In an important advance in diabetes research, Yale Medical School scientists have identified insulin proteins as the targets of aggressive attacks by cells that cause diabetes, clearing the way for further research into diverting these attacks and preventing the disease.
Published in the September issue of Nature Medicine magazine, the study is the first to identify the autoantigen recognized by diabetes-causing CD8 T cells (T lymphocytes) in the Non-Obese Diabetic Mouse, one of the best animal models for research of human diabetes.
These findings should make it easier to discover the genetic and environmental influences that allow autoreactive clones—cells that react to the body’s own proteins—to emerge and thrive in people with diabetes, according to F. Susan Wong, M.D., Ph.D., Associate Research Scientist, Section of Immunobiology at Yale University School of Medicine.
“This is the first time that the target of CD8 cells that cause Type 1 diabetes has been recognized,” said Dr. Wong. “Now that we know that insulin is an important autoantigenic target, we can use this knowledge to find out how to prevent the attacks.”
Type 1 diabetes is an autoimmune disease in which CD4 and CD8 immune system T cells destroy the insulin-producing beta cells in the pancreas. This kind of diabetes mainly affects children and unlike Type 2 diabetes, which affects a larger number of people, is not considered hereditary.
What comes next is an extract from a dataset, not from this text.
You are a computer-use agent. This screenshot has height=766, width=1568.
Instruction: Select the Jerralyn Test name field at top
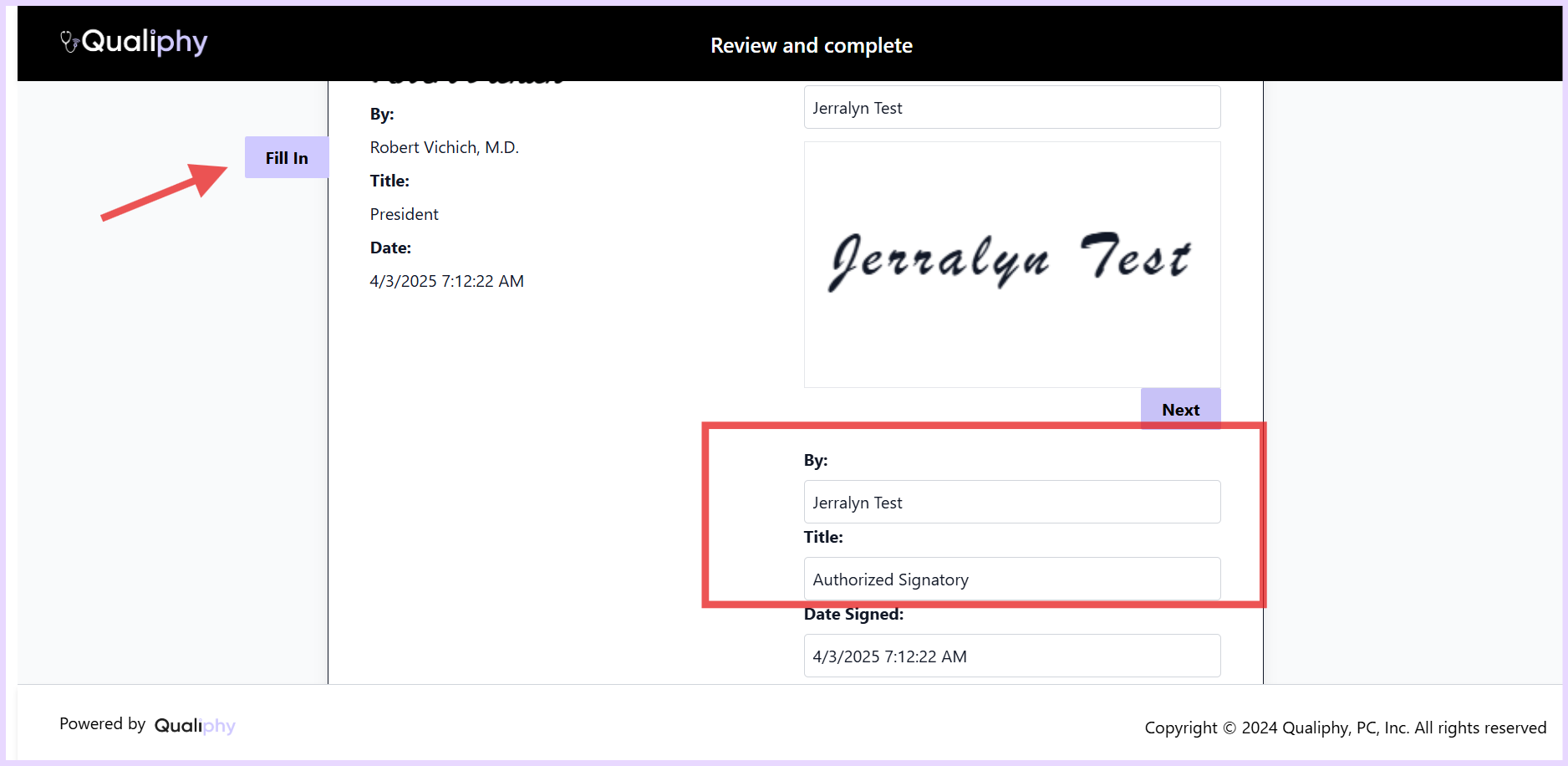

Although there is a genetic susceptibility, only 10 percent of people with Type 1 diabetes have a family history of the disease. Many researchers believe the disease is triggered by environmental conditions that have not yet been identified.
The immune system has many different types of cells, but it is widely believed that the T cells play a major role in diabetes. There are 2 subsets of T cells: CD4, which are helper cells and CD8, which are cytotoxic cells—a type of killing cell that normally rids the immune system of viruses. In type 1 diabetes however, these cells that normally do a great job of protecting us recognize molecules and proteins within the insulin-producing cells that they attack as if it were something foreign.
Out of the many genes involved in determining whether or not diabetes develops in certain people, one of the most significant is the major histocompatability complex (MHC). T cells can’t directly recognize their targets without the help of MHC genes. The T cells are able to see bits of protein with MHC molecules that they would otherwise miss in the absence of MHC, according to Dr. Wong.
“Our results reaffirm the importance of insulin as an autoantigen in diabetes,” said Dr. Wong, whose co-investigators at Yale School of Medicine included Charles A. Janeway, Jr. , also of Howard Hughes Medical Institute; Jaana Karttunen; Caroline Dumont; Li Wen; Irene Visintin; Ingrid Pilip and Erica G. Palmer. Nilabh Shastri of University of California, Berkeley, was also a member of the research team. The National Institutes of Health and the Juvenile Diabetes Foundation International funded this study.